Wenn sich in den Zügen in Richtung Ostschweiz Rucksäcke stapeln und am Bahnhof St. Gallen Bier in PET-Flaschen verkauft wird, dann ist es wieder soweit: Vor den Toren der Gallusstadt steigt das Openair, Musikliebhaber und Feierwütige strömen ins Sittertobel.
Viele von ihnen – 20‘000 an der Zahl – fanden bereits am Donnerstagabend den Weg aufs Festgelände. Sie hatten sich im Vorfeld ein «Nachtschwärmer»-Ticket gesichert. 1500 Personen liessen es sich nicht nehmen, bereits am Mittwoch im Warteraum vor den Eingangstoren zu campieren, wie Mediensprecherin Sabine Bianchi auf Anfrage sagte.
Von Freitag bis Sonntag werden dann täglich rund 30‘000 Personen im Tobel erwartet. Kurzentschlossene können höchstens noch auf ein überteuertes Billett auf dem Schwarzmarkt hoffen. Bereits im März konnten die Veranstalter vermelden, dass die 39. Ausgabe des Festivals ausverkauft ist.
Altbekannte und schwer Angesagtes
Das Programm auf der Hauptbühne wird am Freitagnachmittag vom Schweizer Duo Wolfman sanft eröffnet. Den Schlusspunkt setzt am Sonntagabend der schottische Sänger Paolo Nutini. Dazwischen wird vom Punkrock bis zum Rap jede Stilrichtung dargeboten.
Unter den fetten Namen auf dem Line-up finden sich zwei Altbekannte: Das britische Electronica-Duo The Chemical Brothers stand bereits 2002 auf der Hauptbühne des Sittertobels.

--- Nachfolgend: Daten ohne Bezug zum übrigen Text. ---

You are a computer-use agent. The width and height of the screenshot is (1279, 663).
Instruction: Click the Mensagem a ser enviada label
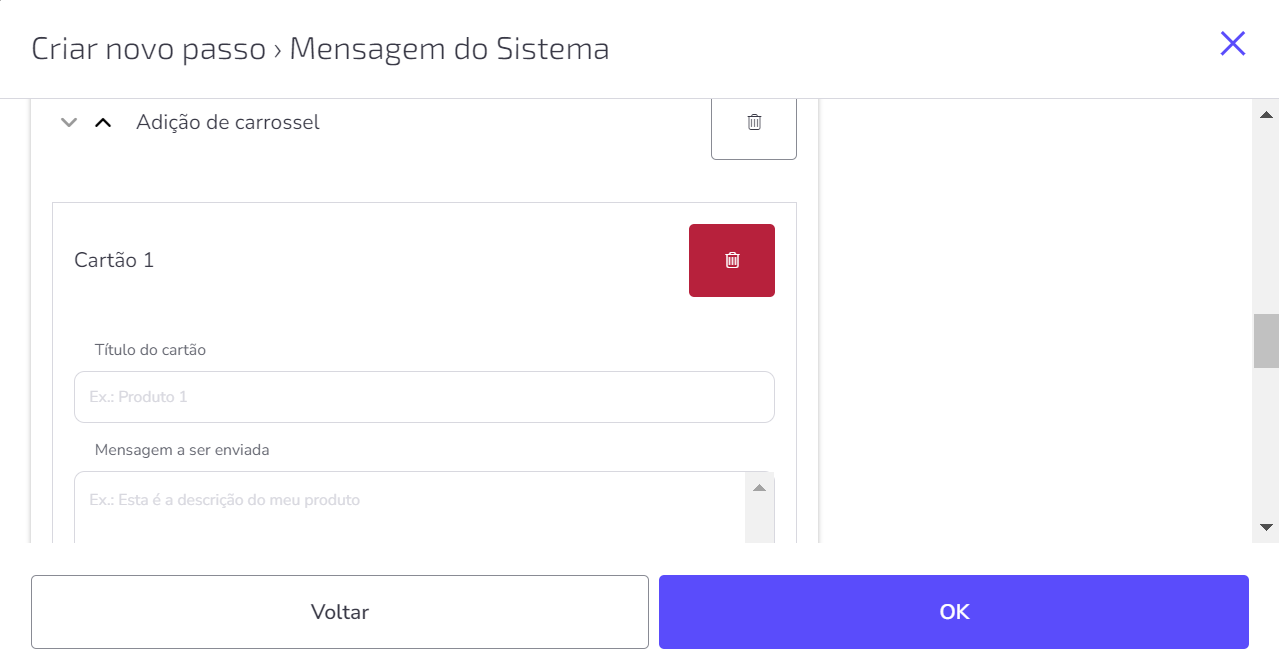[182, 450]
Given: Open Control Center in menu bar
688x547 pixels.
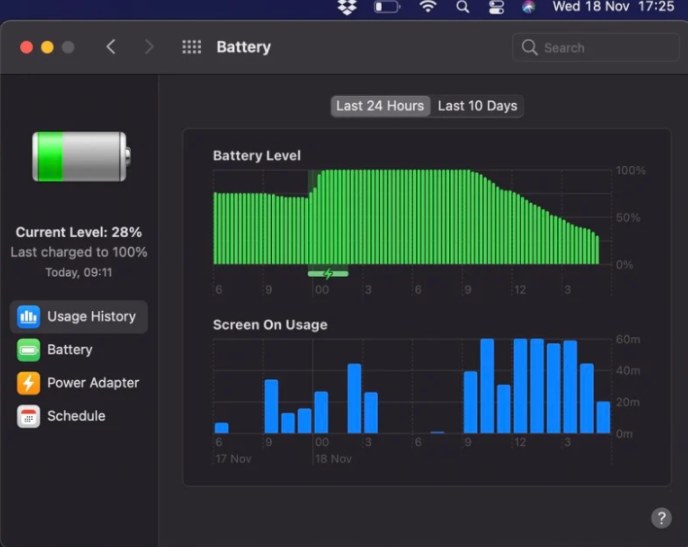Looking at the screenshot, I should [x=496, y=7].
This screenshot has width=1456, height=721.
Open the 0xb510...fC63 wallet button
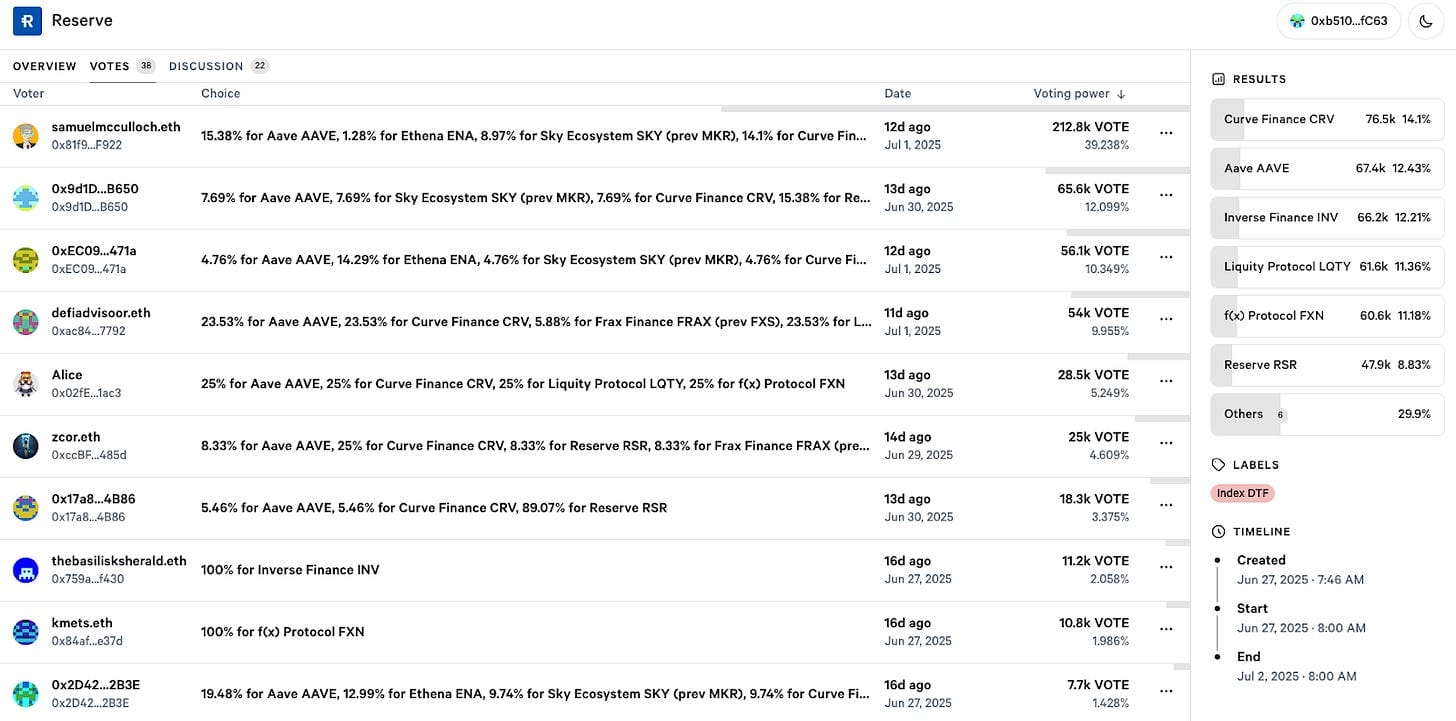click(x=1338, y=21)
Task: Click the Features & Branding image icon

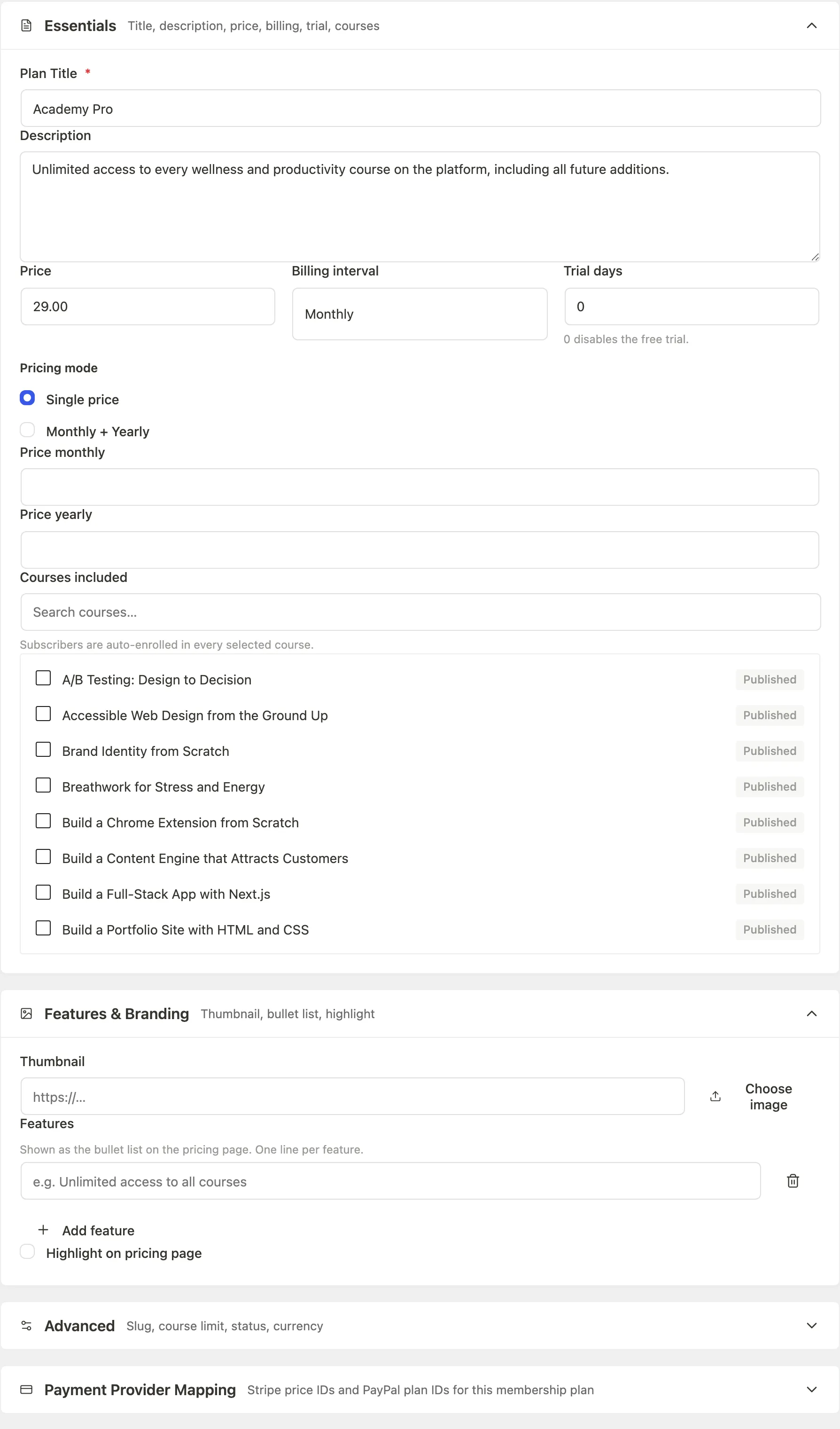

Im Gepäck haben sie ein neues Studioalbum, das in wenigen Tagen erscheint.
Keine neue Musik ist von Placebo zu erwarten: Das letzte Album mit mal melancholischen, mal treibenden Rocksongs veröffentlichte das Trio um den androgynen Frontmann Brian Molko bereits 2013. Die Kritiken fielen durchzogen aus.
Anders die Reaktionen auf die letztjährigen Veröffentlichungen zweier US-Bands, die am Freitagabend programmiert sind: Sowohl der elegische Gitarren-Rock von The War On Drugs als auch der Synthie-Pop der Future Islands fand sich in jeder Jahresbestenliste. Schwer angesagt ist derzeit auch der neue Austropop. Mit Wanda konnte das Team um Programmchef Christof Huber die Speerspitze der Wiener Szene verpflichten.
Keine Überraschungen sind von Noel Gallagher zu erwarten. Der 48-jährige Brite kann zwar auch Solo nicht mehr an die frühen Grosstaten von Oasis anknüpfen, schüttelt aber weiterhin scheinbar mühelos Melodien aus dem Handgelenk. Gallagher – sofern gut gelaunt – verspricht einer der Höhepunkte des Wochenendes zu werden.
Musik als Beigemüse
Für viele ist die Musik aber bestenfalls Beigemüse, für sie zählt das Gesamterlebnis, das Abtauchen in die Parallelwelt der Zeltstadt. Mit dem legendären Woodstock hat die Veranstaltung aber nicht mehr viel gemein. Unzählige Markenlogos pflastern das Gelände und zeugen von der Kommerzialisierung von Freiluftveranstaltungen dieser Grössenordnung.
Den Veranstaltern bleiben aber wenige Alternativen. Eine ständig wachsende Zahl von Openairs buhlt um die Stars, die Gagen sind in den vergangenen Jahren um ein Vielfaches gestiegen. Die Macher des St. Galler Festivals bezeichneten die diesjährige Erhöhung der Eintrittspreise um rund 10 Prozent denn auch als «unumgänglich».
Bleibt noch der Blick gen Himmel. Der Regen, der in der Stadt St. Gallen in früheren Jahren auch schon die Gummistiefel zu einem knappen Gut werden liess, dürfte weitgehend ausbleiben, einzig am Samstag werden kurze Gewitter erwartet.